Teologi cattolici ed evangelici insieme criticano Ratzinger
Dichiarazione congiunta dei teologi cattolici Flavio Pajer, Carlo Molari e Luca De Santis e dei teologi evangelici Ermanno Genre e Paolo Ricca
"Dopo il Vaticano II s'e' venuta creando anche in Italia, su piu' fronti e
in diversi ambiti del vasto campo della teologia, una fitta rete di
rapporti ecumenici (collaborazioni di varia natura, occasionali o
permanenti; incontri di studio e di formazione a diversi livelli;
iniziative comuni non solo di singoli cristiani e comunita' particolari ma
anche di enti e istituzioni), che costituiscono non solo per coloro che vi
hanno partecipato e tuttora vi partecipano ma anche per le rispettive
comunita' ecclesiali di appartenenza, un ricco e prezioso patrimonio di
ecumenismo vissuto, di amicizie vere sbocciate e coltivate nella reciproca
fiducia, di problemi e progetti condivisi ai quali ciascuno porta il
contributo, critico e costruttivo insieme, della propria storia, della
propria fede e della propria speranza, in un clima di fraternita' e
sororita' reali, ormai collaudate negli anni, sulle quali e' davvero
possibile, nella forza dello Spirito e confidando nelle promesse di Dio,
partecipare insieme all'edificazione di quella "casa comune" della
cristianita' europea, di cui le assemblee di Basilea (1989) e Graz (1997)

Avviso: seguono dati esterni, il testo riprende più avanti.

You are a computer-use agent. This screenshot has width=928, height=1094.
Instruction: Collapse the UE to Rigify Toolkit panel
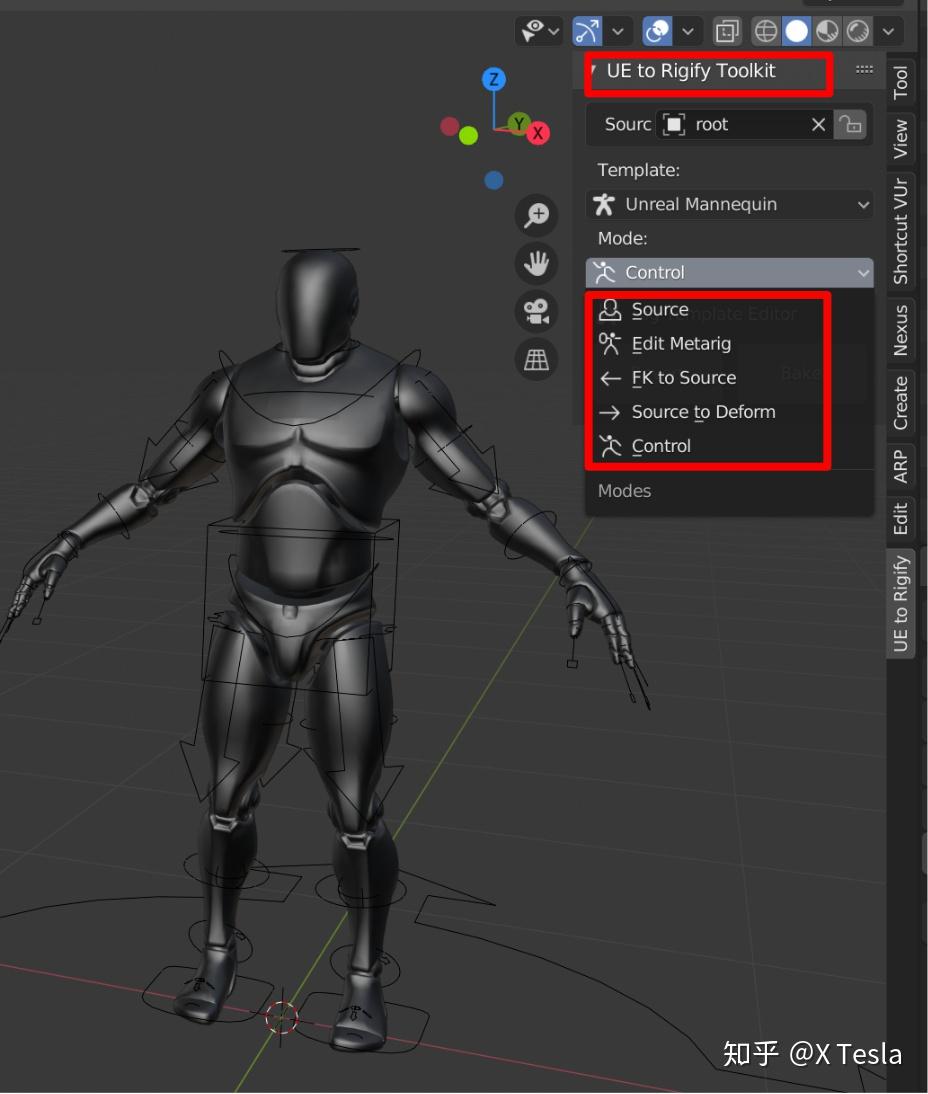[690, 70]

sono state - a livello di chiese - momenti significativi e promettenti.
Non e' possibile qui elencare tutto cio' che in campo teologico e' stato
fatto e si va facendo di ecumenicamente rilevante nel nostro paese, oltre
che in Europa. Basti pensare, a livello mondiale, alla "Dichiarazione
comune sulla giustificazione per fede" della Chiesa cattolica e della
Federazione delle Chiese luterane, oppure, nel nostro paese, al "Testo
comune sui matrimoni misti" approvato dalla Chiesa cattolica e dalla Chiesa
valdese, dopo anni di dialogo ufficiale felicemente concluso. Ma non
intendiamo proseguire l'elenco che, alla fine, risulterebbe troppo lungo.
Intendiamo invece dire che tutto questo lavoro e' stato fatto e continua ad
esserlo proprio in quello spirito e quella pratica di fraternita' e
sororita' cristiane, sulle quali la recente "Nota sull'espressione 'chiese
sorelle'" e la Dichiarazione Dominus Jesus della Congregazione per la
Dottrina della fede sembrano voler gettare qualche ombra nel timore che
vengano dimenticate le prerogative che la Chiesa cattolica romana rivendica
rispetto alle altre e che l'espressione "chiese sorelle" venga utilizzata
in forme ritenute improprie. La fraternita' e sororita' vissute tra noi in
tutti questi anni non giustifica ne' alimenta timori di questo genere.
Intendiamo percio' perseverare nella via sin qui percorsa. La scelta
ecumenica e' irreversibile per tutti. Da parte cattolica e' stato
autorevolmente affermato: "Con il Concilio Vaticano II, la Chiesa cattolica
si e' impegnata in modo irreversibile a percorrere la via della ricerca
ecumenica, ponendosi cosi' all'ascolto dello Spirito del Signore, che
insegna come leggere attentamente i 'segni dei tempi'" (Ut unum sint, n.3).
Uno di questi e' certamente la fraternita' e sororita' cristiane realmente
vissute e praticate, di cui rendiamo insieme testimonianza perche' la
sperimentiamo nel lavoro teologico comune e nel cammino che stiamo
percorrendo: un cammino impegnativo per tutti, ma anche ricco di promessa,
che ci ha gia' offerto numerose occasioni di intesa e di comunione in una
ricerca comune che non intende ignorare o minimizzare i fattori di
divisione, ma neppure puo' tacere la reale condivisione degli elementi
fondamentali della fede cristiana in cui tutti ci riconosciamo.
Con questa dichiarazione sottoscritta intendiamo affermare la nostra
certezza che il futuro della Chiesa non e' nostro ma di Dio e verso questo
futuro aperto alle novita' dello Spirito creatore noi siamo insieme in
cammino. Ribadiamo la nostra piena disponibilita' di cristiani e di teologi
a cercare insieme una comunione sempre piu' ampia in Cristo, certi che in
questa ricerca continueremo a vivere la fraternita' e la sororita' che ci
hanno accompagnati e allietati in questi anni."